Postal Service Fined $93,500 Following Worker Complaints

OSHA found exit routes blocked by bins, carts, boxes and other equipment, and electrical control panels blocked by carts and bins.

OSHA has cited the U.S. Postal Service for five alleged repeat violations of safety standards following an inspection of the Morgan Processing and Distribution Center, located in Manhattan. The Postal Service faces a total of $93,500 in proposed fines following an OSHA inspection prompted by complaints.

OSHA found exit routes blocked by bins, carts, boxes and other equipment, and electrical control panels blocked by carts and bins. In addition, fire extinguishers were not mounted and readily available for use, floor expansion joints and other areas where powered industrial trucks are operated were not maintained in good condition, and required refresher training was not provided to an employee who operated a powered industrial truck.
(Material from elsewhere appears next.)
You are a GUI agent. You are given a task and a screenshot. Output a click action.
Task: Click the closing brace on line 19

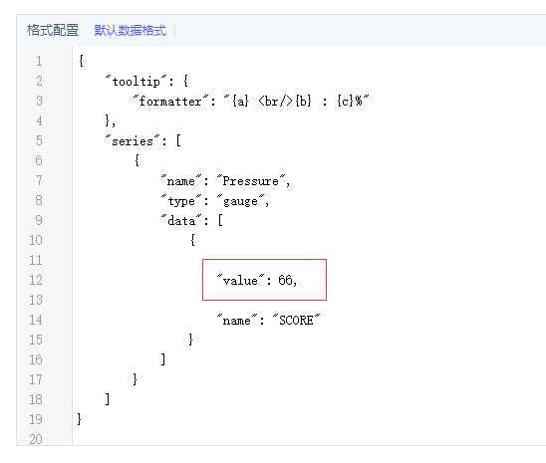coord(80,419)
"These are all conditions for which the Postal Service previously has been cited at other facilities in New York," said Kay Gee, OSHA's Manhattan area director. "Left uncorrected, these hazards expose workers to the dangers of fire, tripping, and struck-by injuries, while also being unable to exit the workplace swiftly and safely in the event of a fire or other emergency. The Postal Service must take effective steps to eliminate these hazards and prevent them from happening again."

In this case, the repeat citations stem from the Postal Service having been cited by OSHA in 2007 and 2010 for similar hazards at facilities in Binghamton, Melville, and Jamaica, N.Y.

"One means of addressing and eliminating recurring hazards, such as these, is having an effective illness and injury prevention program in which management and workers proactively identify and eliminate hazardous conditions on a continual basis," said Robert Kulick, OSHA's regional administrator in New York.